Integrating this expression, we obtain

$$\begin{aligned} \, {e}^{-c(t \wedge \tau)}G(\pi(t \wedge \tau),X(t \wedge \tau)) &=G(s,x)+\int_0^{t \wedge \tau} {e}^{-c y} R(y)\,dy -\int_0^{t \wedge \tau} {e}^{-c y} \frac{\partial}{\partial x} G(\pi(y),X(y))\,d L^c (y) \\&\qquad +\sum_{0 \le y \le t \wedge \tau, y \in \Phi} {e}^{-c y}(G(\pi(y),X(y_+))-G(\pi(y),X(y))), \end{aligned}$$

where

$$\begin{aligned} \, R(y)=\mu_{\pi(y)} G(\pi(y),X(y))-c G(\pi(y),X(y)) -\Lambda_{\pi(y)}G(\pi(y),X(y))+\Lambda_{\pi(y)}G(1-\pi(y),X(y)). \end{aligned}$$

Taking the conditional expectation, we arrive at

$$\begin{aligned} \, &\mathbb{E}_{s,x}[{\rm e}^{-c (t \wedge \tau)} G(\pi(t \wedge \tau),X(t \wedge \tau))] \\&\qquad =G(s,x)+\mathbb{E}_{s,x} \biggl[\int_0^{t \wedge \tau} {e}^{-c y} R(y)\,dy\biggr] -\mathbb{E}_{s,x}\biggl[\int_0^{t \wedge \tau}{e}^{-c y} \frac{\partial}{\partial x}G(\pi(t),X(t))\,dL^c(t)\biggr] \\&\qquad\qquad +\mathbb{E}_{s,x} \biggl[\,\sum_{0 \le y \le t \wedge \tau, y \in \Phi} {e}^{-c y}(G(\pi(t),X(t_+))-G(\pi(t),X(t)))\biggr]. \end{aligned}$$

Inequality (2.3) guarantees that the integrand of the first integral is nonpositive, and (2.4) guarantees that, for any \(t \in \Phi\),

$$G(\pi(t),X(t_+))-G(\pi(t),X(t))\le X(t_+)-X(t)=L(t_+)-L(t).$$

It also follows from (2.4) that

$${e}^{-c y}\frac\partial{\partial x}\mspace{2mu}G(\pi(t),X(t)) \ge {e}^{-c y}.$$

Hence

$$\mathbb{E}_{s,x}[{\rm e}^{-c (t \wedge \tau)} G(\pi(t \wedge \tau),X(t \wedge \tau))] \le G(s,x)-\mathbb{E}_{s,x} \biggl[\int_0^{t \wedge \tau}{e}^{-c y}\,dL(y)\biggr].$$

Note that, for the dividend policy \(L^G\), which is associated with the solution of the HJB equation (2.5), this inequality becomes an equality.
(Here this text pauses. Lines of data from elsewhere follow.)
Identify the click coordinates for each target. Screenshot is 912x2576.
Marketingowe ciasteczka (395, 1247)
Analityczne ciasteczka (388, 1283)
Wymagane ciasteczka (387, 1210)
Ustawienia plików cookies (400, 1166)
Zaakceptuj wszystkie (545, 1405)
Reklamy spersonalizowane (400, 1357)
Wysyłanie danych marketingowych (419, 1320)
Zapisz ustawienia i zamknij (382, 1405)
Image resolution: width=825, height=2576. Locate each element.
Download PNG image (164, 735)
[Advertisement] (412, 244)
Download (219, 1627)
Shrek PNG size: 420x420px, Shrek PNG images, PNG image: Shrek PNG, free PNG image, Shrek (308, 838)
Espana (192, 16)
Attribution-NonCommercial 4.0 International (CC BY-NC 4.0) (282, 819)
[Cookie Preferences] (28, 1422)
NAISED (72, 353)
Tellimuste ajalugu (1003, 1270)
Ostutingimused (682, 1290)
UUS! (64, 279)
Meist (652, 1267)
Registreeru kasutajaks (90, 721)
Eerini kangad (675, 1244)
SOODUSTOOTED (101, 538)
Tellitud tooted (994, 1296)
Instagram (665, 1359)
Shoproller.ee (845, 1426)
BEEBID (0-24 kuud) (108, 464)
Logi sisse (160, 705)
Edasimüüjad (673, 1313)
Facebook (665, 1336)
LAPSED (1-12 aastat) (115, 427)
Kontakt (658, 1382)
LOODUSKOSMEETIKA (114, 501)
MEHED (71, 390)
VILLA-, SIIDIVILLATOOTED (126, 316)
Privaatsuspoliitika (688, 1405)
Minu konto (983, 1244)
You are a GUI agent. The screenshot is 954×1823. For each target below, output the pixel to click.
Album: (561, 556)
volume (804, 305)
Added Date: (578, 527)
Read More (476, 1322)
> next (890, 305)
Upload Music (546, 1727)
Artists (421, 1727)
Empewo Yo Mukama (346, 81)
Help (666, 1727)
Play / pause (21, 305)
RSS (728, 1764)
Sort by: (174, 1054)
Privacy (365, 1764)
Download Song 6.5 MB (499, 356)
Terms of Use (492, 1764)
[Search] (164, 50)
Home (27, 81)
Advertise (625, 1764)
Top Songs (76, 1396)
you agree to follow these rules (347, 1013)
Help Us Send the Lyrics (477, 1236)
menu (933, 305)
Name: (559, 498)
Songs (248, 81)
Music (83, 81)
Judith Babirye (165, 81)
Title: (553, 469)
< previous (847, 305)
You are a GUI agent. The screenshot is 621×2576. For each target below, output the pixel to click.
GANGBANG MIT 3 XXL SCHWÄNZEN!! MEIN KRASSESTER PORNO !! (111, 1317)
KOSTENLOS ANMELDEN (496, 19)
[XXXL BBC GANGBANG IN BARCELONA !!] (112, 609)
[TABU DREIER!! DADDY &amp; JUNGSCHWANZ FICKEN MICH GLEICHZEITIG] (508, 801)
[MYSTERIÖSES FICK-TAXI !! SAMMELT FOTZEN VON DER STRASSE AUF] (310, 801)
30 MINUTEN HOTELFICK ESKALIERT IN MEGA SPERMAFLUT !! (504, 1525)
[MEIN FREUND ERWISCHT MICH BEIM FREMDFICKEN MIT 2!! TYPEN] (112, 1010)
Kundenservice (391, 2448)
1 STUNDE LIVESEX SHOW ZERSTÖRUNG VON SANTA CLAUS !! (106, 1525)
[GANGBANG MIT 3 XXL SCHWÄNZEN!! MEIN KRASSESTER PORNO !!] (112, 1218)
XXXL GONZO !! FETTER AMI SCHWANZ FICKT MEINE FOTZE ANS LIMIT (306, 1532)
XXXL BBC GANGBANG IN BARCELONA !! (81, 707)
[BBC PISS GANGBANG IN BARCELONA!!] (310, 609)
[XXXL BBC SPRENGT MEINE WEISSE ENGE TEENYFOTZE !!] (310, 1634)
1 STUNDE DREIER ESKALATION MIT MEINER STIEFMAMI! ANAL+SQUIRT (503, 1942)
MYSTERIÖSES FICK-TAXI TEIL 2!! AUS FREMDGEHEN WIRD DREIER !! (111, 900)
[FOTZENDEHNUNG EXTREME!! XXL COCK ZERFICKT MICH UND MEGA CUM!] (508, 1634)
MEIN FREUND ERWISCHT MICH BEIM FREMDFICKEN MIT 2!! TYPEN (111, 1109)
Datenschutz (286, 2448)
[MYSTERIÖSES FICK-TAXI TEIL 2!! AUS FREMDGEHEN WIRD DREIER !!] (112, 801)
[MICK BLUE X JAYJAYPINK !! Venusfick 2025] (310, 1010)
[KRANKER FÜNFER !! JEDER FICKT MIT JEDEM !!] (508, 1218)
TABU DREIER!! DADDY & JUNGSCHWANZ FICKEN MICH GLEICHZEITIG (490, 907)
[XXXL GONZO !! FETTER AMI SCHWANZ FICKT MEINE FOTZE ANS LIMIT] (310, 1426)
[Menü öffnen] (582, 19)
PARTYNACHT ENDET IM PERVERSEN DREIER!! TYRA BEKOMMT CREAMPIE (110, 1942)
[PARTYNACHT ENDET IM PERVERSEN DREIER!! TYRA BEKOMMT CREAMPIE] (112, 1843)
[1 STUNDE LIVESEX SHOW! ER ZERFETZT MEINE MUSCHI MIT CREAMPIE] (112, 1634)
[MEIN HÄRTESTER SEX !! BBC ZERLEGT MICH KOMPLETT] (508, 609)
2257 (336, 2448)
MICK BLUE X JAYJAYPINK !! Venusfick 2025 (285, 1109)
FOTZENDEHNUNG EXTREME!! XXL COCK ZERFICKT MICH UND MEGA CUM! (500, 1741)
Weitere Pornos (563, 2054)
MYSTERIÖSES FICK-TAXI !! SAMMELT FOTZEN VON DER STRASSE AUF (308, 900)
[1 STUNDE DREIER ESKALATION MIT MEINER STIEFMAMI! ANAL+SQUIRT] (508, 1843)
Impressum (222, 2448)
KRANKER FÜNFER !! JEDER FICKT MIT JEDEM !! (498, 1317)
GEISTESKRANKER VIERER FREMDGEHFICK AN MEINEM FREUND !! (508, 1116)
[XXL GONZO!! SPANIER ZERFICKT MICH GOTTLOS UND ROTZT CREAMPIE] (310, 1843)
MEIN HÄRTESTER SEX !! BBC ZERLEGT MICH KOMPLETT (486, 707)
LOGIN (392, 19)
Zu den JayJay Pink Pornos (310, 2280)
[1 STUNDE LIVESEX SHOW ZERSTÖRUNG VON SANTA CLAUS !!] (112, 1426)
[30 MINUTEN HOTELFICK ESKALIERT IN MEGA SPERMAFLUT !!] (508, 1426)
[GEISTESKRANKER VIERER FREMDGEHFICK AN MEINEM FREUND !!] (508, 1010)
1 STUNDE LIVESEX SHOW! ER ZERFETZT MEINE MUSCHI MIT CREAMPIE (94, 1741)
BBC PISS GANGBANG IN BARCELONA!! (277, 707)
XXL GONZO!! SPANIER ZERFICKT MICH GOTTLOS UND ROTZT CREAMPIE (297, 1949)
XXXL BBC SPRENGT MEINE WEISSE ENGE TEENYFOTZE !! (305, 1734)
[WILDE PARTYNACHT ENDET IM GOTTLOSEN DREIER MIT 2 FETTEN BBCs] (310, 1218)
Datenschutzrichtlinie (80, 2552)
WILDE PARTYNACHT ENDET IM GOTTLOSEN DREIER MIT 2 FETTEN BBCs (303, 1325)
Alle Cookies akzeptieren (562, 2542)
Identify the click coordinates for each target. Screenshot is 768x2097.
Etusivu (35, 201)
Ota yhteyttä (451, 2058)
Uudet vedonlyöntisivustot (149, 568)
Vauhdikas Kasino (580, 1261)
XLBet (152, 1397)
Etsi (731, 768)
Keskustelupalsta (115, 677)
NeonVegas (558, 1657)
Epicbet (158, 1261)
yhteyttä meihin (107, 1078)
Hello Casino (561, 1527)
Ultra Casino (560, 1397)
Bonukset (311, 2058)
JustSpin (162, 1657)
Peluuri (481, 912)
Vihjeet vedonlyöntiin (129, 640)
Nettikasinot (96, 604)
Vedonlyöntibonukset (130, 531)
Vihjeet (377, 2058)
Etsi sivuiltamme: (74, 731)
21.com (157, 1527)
Indeed, \(R(y)= 0\) a.e. for this strategy, hence the first integral is zero. A continuous flow of dividends corresponds to \(X(t) = m\) and \(s=1\), and we know that

$$\frac\partial{\partial x}\mspace{2mu}G(1,X(t))|_{X(t)=m}=1.$$

Finally, at the points of discontinuity,

$$G(\pi(t),X(t_+))-G(\pi(t),X(t))=X(t_+)-X(t).$$

Hence, taking the limit \(t \to +\infty\), we obtain the inequality

$$G(s,x) \ge \mathbb{E}_{s,x} \biggl[\int_0^{\tau}{e}^{-cy}\,dL(y)\biggr]$$

for an arbitrary dividend policy, which becomes an equality for the strategy associated with the solution of the HJB equation (2.5).

3. Conclusions

It is shown that the optimal dividend policy in the model of firm’s cash surplus following the telegraph process is of threshold type, which is in line with results for models with diffusion and regime switching. However, we had to perform rather tricky analysis of variational inequalities to find these thresholds. Further research may be related to generalization of our results to an arbitrary number of regimes and an analysis of links between our model and models with diffusion.